On appeal, Hamlin contended that there was insufficient evidence that he acted with the requisite intent because the word “inflicts” does not denote conduct that can occur over a period of time.
Writing for the appellate court, Justice Ronald B. Robie explained that Sec. 206 does not require an intent to cause prolonged pain, not the actual cause of prolonged pain.
Noting the Merriam-Webster’s Collegiate Dictionary’s definition of “inflict” as meaning “to cause (something unpleasant) to be endured,” Robie wrote “[o]bviously a person can be forced to endure something unpleasant over a period of time.”
Reasoning by analogy to the crimes of child, spousal, and animal abuse, which can be committed by a course of conduct rather than a single act, Robie concluded that the gravamen of each offense is the cumulative outcome of any number of acts, the corporal injury to the victim.
Because the torture count was charged and tried as a course-of-conduct crime, Robie explained that as long as the jury could reasonably find that he intended to cause his wife severe pain while engaged in the course of conduct that resulted in great bodily injury, the evidence was sufficient to support a torture conviction.
Citing S.’s testimony that Hamlin “targeted already broken bones and swollen bruises,” and the regularity of the attacks, Robie suggested that a jury could reasonably believe that Hamlin knew where he had struck S. recently and where he could strike again to cause greater pain, and therefore had the requisite intent.
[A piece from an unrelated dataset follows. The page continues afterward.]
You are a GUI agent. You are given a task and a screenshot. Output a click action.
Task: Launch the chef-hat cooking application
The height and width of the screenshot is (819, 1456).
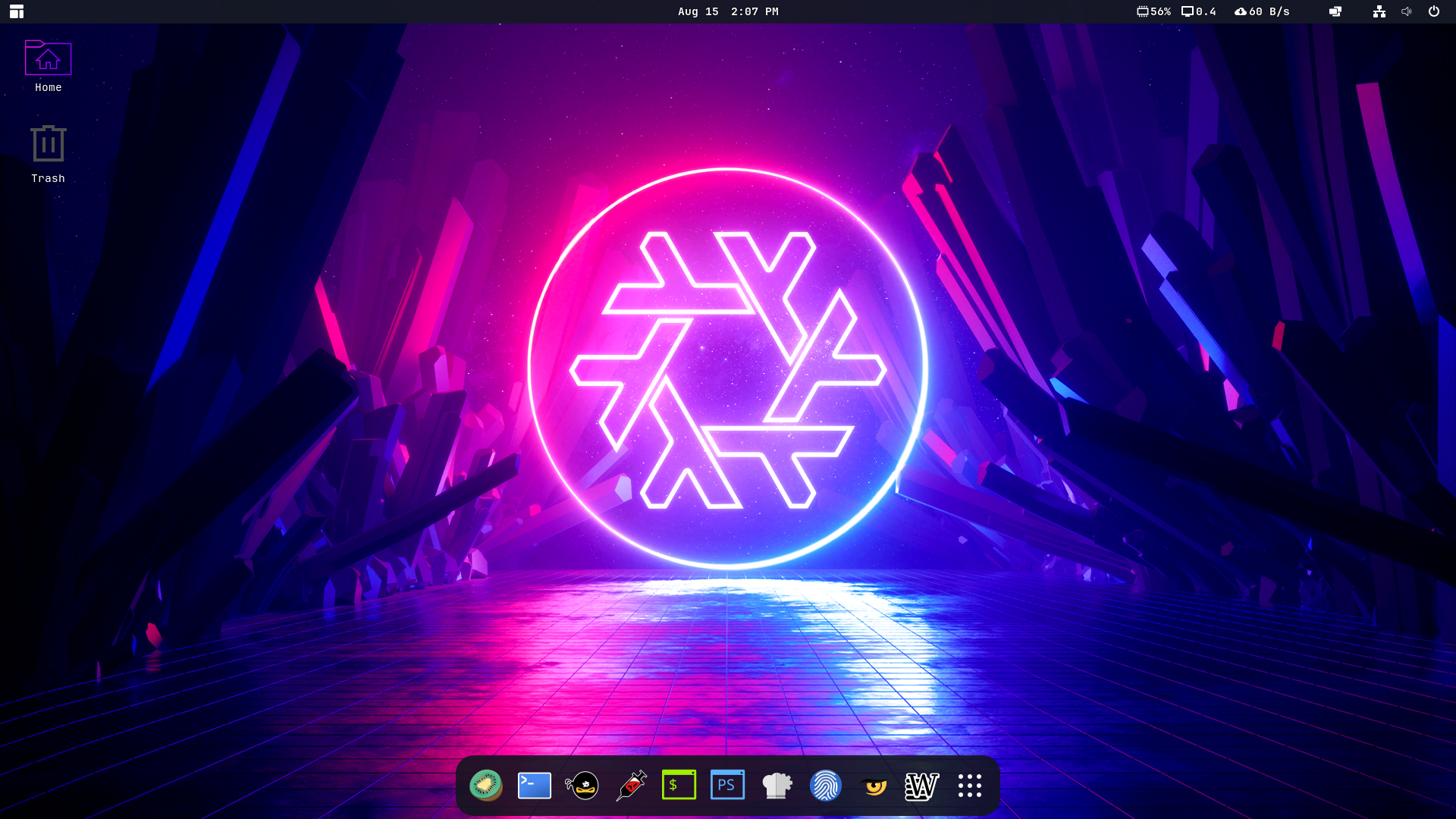(x=776, y=786)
Turning to Hamlin’s instructional error claims, Robie explained that the trial court did not err in instructing the jury with CALJIC 2.51, which provides the presence of motive could be considered as a circumstance tending to establish guilt, because motive is not an element of torture.
Hamlin was also not entitled to an instruction on attempted torture as a lesser included offense because a jury could not reasonably believe S.’s testimony that Hamlin had hit her, but at the same time believed S.’s physical injuries were not caused by defendant’s beatings, Robie wrote.
Additionally, Robie rejected Hamlin’s contention that he was entitled to an instruction on assault by means of force likely to produce great bodily injury because it is not a lesser included offense of torture, as torture can be committed by means of force not likely to produce great bodily injury.
As for Hamlin’s claims of sentencing error, Robie noted the absence of any evidence that Hamlin induced others to participate in the commission of his crimes, or that he occupied a position of leadership or dominance in the commission of those crimes.
“[T]he fact that defendant was the children’s father and the sole source of income says nothing about whether he took advantage of that position to commit the crimes at issue here,” Robie reasoned.
And although Hamlin unquestionably engaged in violent conduct, Robie concluded that his conduct did not exceed the force necessary to consummate the crime of inflicting corporal injury on a spouse such that he would pose a serious danger to society.
Because he reasoned a jury would not have found the aggravating circumstances which the trial court relied upon to impose upper term sentences to be true beyond a reasonable doubt, Robie concluded the upper term sentences for child abuse, making a criminal threat, and spousal abuse had to be reversed.
Robie also rejected Hamlin’s claims based on the timeliness of the child abuse charges and juror misconduct. The life sentence for the torture count also did not constitute cruel and unusual punishment, and Hamlin had no First Amendment right to willfully inflict unjustifiable mental suffering on his children by falsely telling them that their mother and grandfather were both child molesters, that they themselves had been molested by their mother, and that their grandfather was the leader of a satanic cult that was plotting to kill their father and kidnap or kill the children, Robie added.
Justice Richard Sims and retired Justice Fred K. Morrison, sitting by assignment, joined Robie in his opinion.
The case is People v. Hamlin, 09 S.O.S. 768.